■ WORK ITEM ■
Of the entries below, copy only those lines that contain the word "agent".

+++

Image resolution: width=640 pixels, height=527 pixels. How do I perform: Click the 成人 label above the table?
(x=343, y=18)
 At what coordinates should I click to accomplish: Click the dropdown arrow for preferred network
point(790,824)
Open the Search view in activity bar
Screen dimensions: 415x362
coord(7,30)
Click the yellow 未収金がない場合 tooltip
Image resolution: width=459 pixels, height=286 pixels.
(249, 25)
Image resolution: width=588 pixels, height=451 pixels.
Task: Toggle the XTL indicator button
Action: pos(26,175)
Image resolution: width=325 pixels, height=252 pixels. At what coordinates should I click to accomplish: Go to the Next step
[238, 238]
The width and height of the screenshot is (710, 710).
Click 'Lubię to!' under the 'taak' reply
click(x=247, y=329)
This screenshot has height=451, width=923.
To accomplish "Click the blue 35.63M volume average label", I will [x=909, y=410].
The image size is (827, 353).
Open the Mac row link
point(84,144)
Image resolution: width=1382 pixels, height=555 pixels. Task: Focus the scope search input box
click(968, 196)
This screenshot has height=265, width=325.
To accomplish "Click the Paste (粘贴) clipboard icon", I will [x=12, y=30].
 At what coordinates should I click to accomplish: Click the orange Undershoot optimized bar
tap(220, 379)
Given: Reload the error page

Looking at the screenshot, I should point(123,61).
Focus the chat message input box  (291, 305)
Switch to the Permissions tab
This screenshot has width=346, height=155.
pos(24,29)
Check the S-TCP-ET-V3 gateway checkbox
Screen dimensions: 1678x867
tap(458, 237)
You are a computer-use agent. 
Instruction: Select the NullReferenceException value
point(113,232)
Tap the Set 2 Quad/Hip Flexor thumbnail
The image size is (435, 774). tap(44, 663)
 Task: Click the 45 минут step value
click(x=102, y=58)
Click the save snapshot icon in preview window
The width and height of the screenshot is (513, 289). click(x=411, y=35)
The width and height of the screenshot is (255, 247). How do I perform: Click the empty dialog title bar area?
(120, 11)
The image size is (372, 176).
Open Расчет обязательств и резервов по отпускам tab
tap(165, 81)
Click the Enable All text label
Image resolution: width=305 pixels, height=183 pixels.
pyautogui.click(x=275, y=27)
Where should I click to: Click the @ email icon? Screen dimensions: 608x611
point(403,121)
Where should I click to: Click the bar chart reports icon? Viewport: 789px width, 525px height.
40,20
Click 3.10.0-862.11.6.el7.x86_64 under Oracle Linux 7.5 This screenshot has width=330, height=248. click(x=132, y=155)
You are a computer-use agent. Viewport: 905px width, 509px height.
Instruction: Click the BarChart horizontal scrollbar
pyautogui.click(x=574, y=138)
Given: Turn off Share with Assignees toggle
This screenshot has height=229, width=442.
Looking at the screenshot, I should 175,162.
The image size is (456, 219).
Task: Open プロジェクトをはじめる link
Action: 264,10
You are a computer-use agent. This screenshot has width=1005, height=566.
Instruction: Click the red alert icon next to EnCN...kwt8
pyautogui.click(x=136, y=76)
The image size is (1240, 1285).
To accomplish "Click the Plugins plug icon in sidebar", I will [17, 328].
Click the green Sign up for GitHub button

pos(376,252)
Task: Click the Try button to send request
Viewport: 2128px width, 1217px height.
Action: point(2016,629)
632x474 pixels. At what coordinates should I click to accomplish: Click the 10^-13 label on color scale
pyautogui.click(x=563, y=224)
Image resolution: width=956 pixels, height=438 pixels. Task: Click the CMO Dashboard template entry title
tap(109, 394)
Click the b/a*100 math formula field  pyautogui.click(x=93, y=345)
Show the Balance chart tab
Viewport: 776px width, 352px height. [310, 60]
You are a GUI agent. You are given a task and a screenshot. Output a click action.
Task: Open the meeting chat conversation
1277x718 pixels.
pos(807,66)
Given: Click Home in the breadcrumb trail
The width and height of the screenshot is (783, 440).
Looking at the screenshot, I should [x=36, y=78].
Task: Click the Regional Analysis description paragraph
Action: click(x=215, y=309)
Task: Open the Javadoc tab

+++

■ THE COMPLETED TASK ■
You are a computer-use agent. 
You are a computer-use agent. Viewport: 905px width, 509px height.
You are a computer-use agent. This screenshot has width=1005, height=566.
You are a GUI agent. You are given a task and a screenshot. Output a click action.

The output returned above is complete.